** RECORDS follows **

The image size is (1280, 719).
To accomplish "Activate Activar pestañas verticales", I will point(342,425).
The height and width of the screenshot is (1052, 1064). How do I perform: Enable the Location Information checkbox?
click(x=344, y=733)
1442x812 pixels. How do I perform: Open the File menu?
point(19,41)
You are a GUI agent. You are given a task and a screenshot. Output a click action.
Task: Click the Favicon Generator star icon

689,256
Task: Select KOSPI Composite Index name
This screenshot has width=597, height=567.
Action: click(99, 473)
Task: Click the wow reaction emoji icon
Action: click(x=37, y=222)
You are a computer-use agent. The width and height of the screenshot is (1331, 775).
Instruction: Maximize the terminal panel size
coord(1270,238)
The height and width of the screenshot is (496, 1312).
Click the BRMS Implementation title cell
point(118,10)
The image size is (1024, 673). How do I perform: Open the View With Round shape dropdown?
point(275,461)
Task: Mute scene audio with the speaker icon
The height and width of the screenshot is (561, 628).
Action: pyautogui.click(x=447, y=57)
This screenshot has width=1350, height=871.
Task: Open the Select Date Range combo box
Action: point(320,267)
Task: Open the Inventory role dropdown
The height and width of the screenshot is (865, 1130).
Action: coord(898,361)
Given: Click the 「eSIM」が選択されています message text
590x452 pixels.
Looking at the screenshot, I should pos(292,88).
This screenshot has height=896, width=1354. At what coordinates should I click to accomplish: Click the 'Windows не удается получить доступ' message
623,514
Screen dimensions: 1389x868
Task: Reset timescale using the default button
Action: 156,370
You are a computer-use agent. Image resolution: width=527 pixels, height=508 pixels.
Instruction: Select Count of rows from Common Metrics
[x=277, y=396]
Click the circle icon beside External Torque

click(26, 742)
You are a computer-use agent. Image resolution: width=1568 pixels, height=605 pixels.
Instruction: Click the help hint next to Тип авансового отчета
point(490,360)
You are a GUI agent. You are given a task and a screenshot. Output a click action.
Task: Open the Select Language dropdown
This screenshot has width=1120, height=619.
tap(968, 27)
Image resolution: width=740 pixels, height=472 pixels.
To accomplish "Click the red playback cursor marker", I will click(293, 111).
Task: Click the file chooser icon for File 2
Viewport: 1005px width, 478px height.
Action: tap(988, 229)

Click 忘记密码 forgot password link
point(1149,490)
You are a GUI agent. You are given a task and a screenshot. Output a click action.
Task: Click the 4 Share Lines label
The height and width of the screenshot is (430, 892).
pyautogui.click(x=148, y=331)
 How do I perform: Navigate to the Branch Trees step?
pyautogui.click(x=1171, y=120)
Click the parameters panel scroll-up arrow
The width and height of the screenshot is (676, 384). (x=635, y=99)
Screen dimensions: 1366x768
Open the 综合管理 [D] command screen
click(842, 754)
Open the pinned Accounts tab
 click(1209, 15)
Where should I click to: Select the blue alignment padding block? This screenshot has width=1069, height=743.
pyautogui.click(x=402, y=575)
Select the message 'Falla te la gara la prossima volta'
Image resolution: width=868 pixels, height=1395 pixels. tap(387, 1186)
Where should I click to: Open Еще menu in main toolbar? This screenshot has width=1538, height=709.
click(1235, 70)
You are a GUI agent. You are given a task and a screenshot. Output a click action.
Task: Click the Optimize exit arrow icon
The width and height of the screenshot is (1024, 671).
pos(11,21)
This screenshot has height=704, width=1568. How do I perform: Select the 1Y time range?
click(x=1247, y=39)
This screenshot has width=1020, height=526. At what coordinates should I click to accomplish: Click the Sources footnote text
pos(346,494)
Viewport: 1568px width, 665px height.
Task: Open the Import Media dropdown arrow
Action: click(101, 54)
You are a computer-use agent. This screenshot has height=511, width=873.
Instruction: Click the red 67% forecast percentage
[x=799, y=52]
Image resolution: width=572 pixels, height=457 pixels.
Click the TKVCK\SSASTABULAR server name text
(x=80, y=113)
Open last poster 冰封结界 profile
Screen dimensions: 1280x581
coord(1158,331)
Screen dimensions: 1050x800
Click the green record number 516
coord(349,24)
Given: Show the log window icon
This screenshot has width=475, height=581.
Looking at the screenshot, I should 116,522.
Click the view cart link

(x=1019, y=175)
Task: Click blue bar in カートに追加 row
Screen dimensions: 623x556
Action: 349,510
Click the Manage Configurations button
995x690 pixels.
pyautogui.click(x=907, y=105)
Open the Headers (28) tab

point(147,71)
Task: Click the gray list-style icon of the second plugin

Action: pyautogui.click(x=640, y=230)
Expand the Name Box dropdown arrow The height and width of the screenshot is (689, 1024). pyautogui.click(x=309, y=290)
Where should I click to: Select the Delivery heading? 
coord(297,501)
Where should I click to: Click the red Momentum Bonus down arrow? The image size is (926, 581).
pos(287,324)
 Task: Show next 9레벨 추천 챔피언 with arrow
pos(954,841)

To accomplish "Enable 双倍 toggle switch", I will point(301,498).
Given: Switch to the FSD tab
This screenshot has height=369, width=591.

** End of RECORDS **

EXERCISE
Pull out every line above that holds the word "will".

REPLY
To accomplish "Activate Activar pestañas verticales", I will point(342,425).
To accomplish "Click the red playback cursor marker", I will click(293, 111).
To accomplish "Enable 双倍 toggle switch", I will point(301,498).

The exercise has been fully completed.